A entidade superior mirou a partícula de gente a sua frente sem entender como um ser tão pequeno poderia ser tão inconveniente. A diminuta criatura continuou a encará-lo, com um fio grosso de secreção esverdeada descendo da fossa nasal esquerda até o lábio superior. A entidade ponderou sua condição de ser cultural, emocional e cronologicamente elevado e optou por ignorar a criatura. Puxou novamente o jornal até a altura dos óculos e concentrou a leitura no caderno esportivo. Um pedaço de carne, com cinco alongadas e intrometidas extremidades pousou, rapidamente, na parte superior do objeto informativo, fazendo um movimento descendente, e rompendo o papel de alto a baixo.

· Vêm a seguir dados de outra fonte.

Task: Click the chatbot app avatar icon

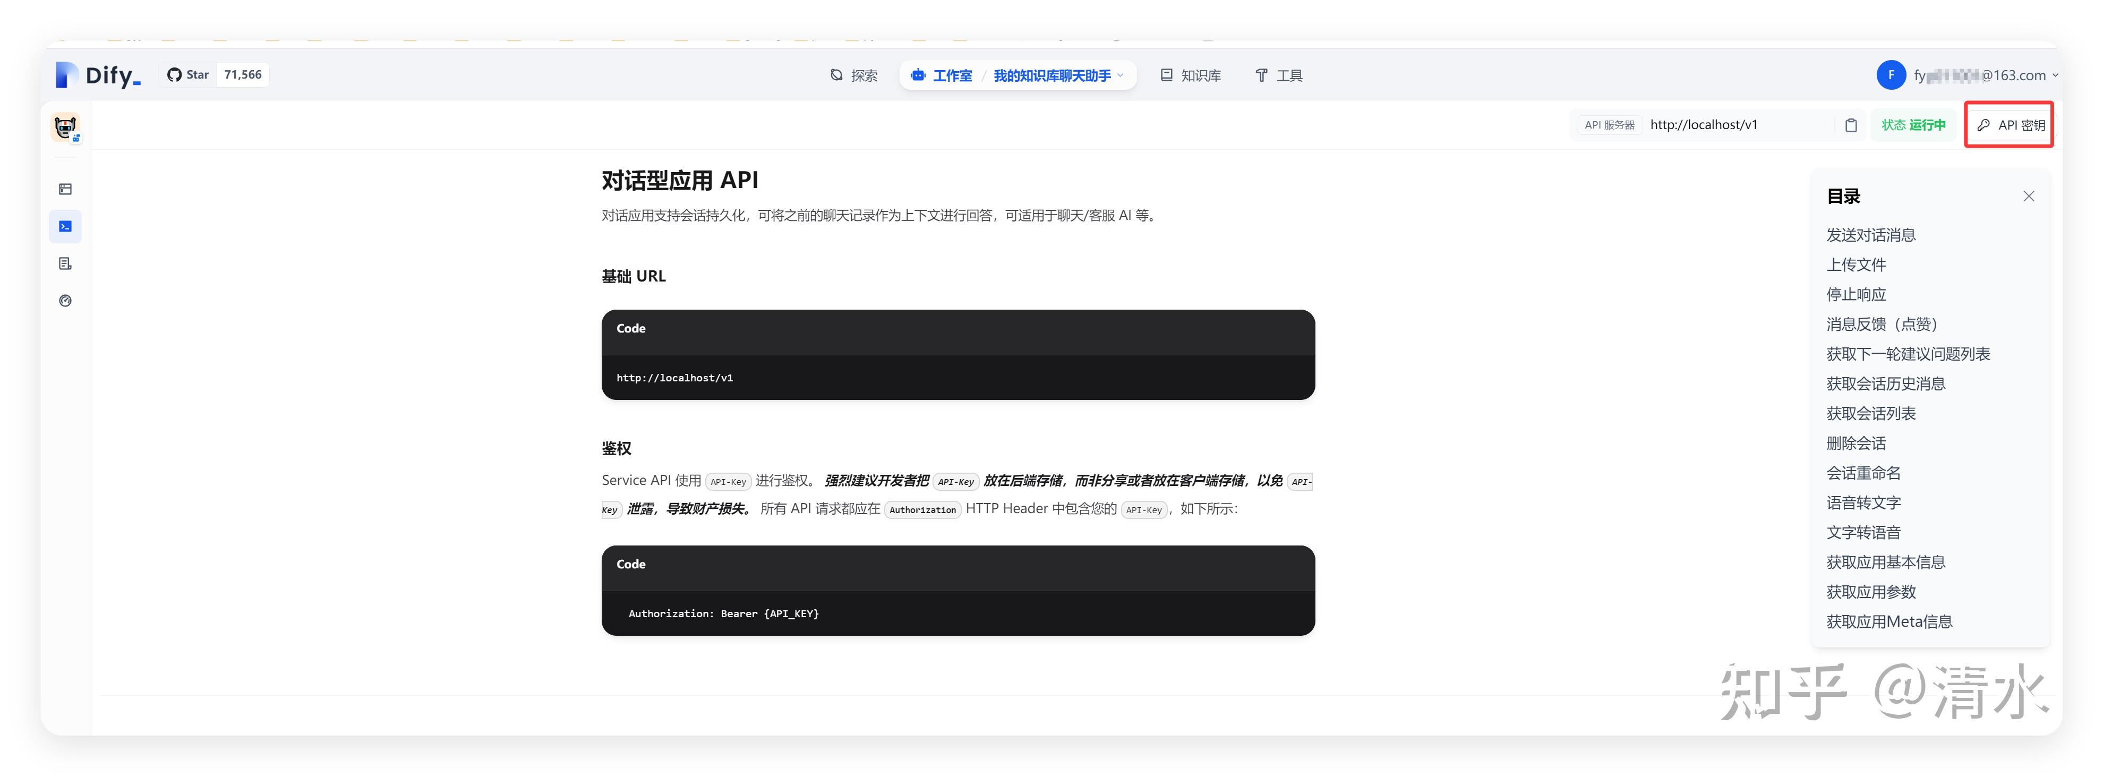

O homem olhou, furioso, a criança. Esta, não satisfeita, estendeu o dedo médio da mão esquerda em atitude anarquista. O indivíduo de maior idade olhou em volta a procura da fêmea de sua espécie que seria responsável por aquela cria. Viu dezenas de mulheres, mas nenhuma se comoveu de seu olhar suplicante. Decidiu ir embora. Levantou, dobrou o resto do jornal e ajeitou os óculos. Sentiu um pequeno punho fechado atingir repentinamente seu órgão reprodutor. Emitiu um gemido abafado, fechando os olhos. Luzes piscando. Ainda curvado sobre si e sob o efeito do desconforto latejante entrepernas, abriu um dos olhos e, com a protuberância óssea localizada no na articulação da falange e da falanginha dos quatro dedos internos de sua extremidade superior direita, desferiu um sonoro sabacú no crânio do atrevido moleque. Como por um passe de mágica, ao primeiro berro do garoto, a genitora, outrora desaparecida (ou invisível?), surgiu diante do homem curvado, acariciando o filhinho inocente e berrando acusações. A entidade viu-se cercada de outros seres também classificados adultos, que, obviamente, revoltaram-se com o ato de extrema violência contra um ser frágil, inocente e indefeso. Os transeuntes honrados decidiram, então, linchar o cruel monstro de maneira humana e democrática: todos sobre ele espancando-o até a constatação de seu passamento. Sem conseguir articular sons orais, um tanto pela dor, outro tanto pela algazarra ensurdecedora, o condenado pela unanimidade viu, aliviado, chegar um representante da lei. Este, atraído pela aglomeração, forçou sua corpulenta e adiposa passagem através da massa de populares. Ordenou silêncio e ponderou que o mais justo seria ouvir as duas partes. A genitora do pirralho o inteirou de sua versão do ocorrido. O homem da lei virou-se para o acusado e, ao primeiro movimento labial que este fez na tentativa de explicar-se, o pesado instrumento da lei, espalmado, gerou um som utilizando-se do rosto, perplexo e contraído pela dor, como instrumento de percussão. A bofetada causou comoção no público espectador, que, satisfeito, fez soar palmas e assobios.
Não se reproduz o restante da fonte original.